[Start of Attachment]

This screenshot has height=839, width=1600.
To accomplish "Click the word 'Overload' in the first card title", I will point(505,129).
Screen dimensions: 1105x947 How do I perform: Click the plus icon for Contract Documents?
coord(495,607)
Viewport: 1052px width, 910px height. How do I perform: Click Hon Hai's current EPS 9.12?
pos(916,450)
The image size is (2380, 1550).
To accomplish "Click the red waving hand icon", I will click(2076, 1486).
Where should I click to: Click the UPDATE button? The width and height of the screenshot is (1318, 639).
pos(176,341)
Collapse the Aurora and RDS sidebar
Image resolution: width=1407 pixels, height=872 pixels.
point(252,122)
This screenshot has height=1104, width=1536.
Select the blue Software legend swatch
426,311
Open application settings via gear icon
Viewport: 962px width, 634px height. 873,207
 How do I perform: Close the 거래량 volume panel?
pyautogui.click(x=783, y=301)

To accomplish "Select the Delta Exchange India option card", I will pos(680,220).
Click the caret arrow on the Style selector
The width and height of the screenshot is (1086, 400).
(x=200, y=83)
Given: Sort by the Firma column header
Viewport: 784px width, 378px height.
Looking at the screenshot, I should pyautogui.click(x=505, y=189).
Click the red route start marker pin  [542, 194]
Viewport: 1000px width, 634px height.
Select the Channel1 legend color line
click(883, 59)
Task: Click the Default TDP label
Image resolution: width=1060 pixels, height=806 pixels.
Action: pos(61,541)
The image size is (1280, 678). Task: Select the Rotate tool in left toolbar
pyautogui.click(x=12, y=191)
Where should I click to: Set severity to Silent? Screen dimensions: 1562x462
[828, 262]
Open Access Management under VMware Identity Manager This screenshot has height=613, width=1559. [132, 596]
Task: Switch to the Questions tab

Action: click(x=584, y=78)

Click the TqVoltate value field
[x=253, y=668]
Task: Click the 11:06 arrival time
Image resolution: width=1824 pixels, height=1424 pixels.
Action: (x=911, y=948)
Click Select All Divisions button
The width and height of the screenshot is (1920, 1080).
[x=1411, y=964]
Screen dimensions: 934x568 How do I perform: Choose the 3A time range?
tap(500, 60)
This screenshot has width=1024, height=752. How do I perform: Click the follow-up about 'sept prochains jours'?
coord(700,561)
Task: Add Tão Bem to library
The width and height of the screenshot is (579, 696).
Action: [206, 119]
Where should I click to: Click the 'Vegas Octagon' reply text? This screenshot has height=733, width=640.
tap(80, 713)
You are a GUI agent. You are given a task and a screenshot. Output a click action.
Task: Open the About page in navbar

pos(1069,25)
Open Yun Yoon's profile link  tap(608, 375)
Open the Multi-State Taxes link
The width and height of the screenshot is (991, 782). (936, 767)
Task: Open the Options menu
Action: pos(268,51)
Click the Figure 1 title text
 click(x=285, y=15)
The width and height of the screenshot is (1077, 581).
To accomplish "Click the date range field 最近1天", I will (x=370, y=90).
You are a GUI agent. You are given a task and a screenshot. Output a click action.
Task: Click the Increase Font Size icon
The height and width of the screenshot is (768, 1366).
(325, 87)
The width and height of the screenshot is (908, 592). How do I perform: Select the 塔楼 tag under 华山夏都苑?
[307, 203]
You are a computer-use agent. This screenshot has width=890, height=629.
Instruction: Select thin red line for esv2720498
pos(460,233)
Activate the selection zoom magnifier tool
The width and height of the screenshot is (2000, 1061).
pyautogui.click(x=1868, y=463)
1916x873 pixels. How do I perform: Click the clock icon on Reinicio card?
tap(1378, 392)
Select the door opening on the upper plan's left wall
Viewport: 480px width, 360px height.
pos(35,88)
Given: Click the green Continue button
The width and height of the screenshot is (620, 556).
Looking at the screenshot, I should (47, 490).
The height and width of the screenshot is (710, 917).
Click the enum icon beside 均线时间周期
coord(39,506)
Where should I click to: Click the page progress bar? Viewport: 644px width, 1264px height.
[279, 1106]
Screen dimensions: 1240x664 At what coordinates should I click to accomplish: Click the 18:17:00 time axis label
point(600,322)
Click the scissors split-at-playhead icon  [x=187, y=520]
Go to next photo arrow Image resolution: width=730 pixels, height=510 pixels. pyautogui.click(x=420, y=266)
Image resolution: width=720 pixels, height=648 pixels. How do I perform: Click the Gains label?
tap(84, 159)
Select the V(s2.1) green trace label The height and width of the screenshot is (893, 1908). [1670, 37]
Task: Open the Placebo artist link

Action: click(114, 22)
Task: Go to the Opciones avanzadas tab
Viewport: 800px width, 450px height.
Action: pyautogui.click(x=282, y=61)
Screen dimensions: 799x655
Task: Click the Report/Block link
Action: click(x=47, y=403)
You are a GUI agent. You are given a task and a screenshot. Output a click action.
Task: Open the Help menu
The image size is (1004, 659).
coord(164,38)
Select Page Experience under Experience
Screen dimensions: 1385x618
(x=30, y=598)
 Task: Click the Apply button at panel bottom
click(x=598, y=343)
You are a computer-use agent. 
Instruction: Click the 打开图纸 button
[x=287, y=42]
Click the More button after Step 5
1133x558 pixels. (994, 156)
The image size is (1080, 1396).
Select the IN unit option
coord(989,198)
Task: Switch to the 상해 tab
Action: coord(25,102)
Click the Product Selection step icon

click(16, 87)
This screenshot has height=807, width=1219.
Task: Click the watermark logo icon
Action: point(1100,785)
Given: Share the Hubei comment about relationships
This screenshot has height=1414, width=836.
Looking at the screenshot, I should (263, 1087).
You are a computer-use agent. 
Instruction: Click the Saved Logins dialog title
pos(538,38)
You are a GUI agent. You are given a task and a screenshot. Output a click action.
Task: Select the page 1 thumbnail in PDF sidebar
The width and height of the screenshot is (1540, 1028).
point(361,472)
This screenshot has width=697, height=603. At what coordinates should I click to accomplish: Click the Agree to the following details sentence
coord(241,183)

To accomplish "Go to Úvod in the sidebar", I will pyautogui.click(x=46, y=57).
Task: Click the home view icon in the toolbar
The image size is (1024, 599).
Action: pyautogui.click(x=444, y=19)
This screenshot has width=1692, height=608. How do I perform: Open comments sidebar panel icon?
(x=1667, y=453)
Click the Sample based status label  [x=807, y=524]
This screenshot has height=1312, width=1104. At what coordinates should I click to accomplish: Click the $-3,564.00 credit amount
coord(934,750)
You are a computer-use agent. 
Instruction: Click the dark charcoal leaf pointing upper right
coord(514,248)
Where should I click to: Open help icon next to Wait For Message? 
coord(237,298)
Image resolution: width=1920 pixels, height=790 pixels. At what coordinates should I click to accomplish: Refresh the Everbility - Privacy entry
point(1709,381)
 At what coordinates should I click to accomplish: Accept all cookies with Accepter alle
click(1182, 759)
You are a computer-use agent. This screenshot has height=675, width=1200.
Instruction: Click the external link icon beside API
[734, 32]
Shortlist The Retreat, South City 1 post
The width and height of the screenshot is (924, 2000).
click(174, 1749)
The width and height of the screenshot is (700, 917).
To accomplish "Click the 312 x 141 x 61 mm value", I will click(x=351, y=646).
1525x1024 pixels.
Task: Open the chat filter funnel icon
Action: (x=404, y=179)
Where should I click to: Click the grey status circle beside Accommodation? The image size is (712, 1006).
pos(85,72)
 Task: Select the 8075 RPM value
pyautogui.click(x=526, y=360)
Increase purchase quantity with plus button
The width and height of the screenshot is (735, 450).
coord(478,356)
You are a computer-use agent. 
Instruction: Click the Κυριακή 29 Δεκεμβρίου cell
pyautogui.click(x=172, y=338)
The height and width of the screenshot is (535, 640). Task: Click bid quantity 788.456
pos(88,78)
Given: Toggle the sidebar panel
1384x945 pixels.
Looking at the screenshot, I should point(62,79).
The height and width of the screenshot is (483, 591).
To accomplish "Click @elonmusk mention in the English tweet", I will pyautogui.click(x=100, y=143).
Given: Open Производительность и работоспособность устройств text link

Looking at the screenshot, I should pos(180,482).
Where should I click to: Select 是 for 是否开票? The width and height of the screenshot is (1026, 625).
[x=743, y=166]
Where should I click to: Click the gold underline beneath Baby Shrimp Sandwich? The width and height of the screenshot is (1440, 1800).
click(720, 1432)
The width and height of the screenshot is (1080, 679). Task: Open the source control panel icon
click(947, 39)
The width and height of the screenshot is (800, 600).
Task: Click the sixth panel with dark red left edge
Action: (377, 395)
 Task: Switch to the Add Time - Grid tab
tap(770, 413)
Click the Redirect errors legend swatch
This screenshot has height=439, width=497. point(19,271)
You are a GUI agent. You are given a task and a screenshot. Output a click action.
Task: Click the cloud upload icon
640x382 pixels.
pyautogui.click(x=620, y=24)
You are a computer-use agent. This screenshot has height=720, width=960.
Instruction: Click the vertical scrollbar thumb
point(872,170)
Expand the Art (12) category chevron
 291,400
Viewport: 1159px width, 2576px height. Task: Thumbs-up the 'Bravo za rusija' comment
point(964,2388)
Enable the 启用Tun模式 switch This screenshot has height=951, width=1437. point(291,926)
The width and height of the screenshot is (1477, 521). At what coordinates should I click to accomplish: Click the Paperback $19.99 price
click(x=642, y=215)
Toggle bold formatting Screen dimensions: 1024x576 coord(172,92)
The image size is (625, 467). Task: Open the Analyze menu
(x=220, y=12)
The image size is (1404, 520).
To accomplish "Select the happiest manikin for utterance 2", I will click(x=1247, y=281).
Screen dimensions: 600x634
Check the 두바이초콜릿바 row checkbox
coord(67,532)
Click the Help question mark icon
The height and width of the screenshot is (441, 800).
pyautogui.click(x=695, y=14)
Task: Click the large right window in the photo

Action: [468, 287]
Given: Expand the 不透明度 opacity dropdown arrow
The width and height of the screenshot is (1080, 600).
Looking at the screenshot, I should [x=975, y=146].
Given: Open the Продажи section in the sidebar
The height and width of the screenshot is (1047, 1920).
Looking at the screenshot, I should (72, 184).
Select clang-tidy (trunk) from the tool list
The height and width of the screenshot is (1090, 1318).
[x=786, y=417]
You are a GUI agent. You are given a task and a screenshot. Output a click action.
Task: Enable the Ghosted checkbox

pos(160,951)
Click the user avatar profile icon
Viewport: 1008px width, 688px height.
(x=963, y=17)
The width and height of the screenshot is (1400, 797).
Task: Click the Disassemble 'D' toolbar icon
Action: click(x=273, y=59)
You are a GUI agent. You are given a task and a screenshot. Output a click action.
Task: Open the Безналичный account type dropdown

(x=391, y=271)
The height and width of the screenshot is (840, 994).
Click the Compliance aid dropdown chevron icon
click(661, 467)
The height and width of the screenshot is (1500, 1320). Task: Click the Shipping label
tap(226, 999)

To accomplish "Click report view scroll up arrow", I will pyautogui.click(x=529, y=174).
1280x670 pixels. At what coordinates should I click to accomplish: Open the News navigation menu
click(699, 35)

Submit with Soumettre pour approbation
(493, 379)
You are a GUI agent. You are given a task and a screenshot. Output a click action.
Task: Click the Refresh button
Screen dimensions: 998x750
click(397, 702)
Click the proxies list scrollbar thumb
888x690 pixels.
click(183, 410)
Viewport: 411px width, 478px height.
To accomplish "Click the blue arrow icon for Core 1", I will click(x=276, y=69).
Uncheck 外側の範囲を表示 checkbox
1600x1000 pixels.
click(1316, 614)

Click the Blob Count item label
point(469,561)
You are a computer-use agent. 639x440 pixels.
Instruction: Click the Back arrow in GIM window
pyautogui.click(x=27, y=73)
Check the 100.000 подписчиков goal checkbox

[End of Attachment]

* What is required
Each line of the data that has the string "Toggle" should be returned.

* Response
Given: Toggle the sidebar panel
Toggle bold formatting Screen dimensions: 1024x576 coord(172,92)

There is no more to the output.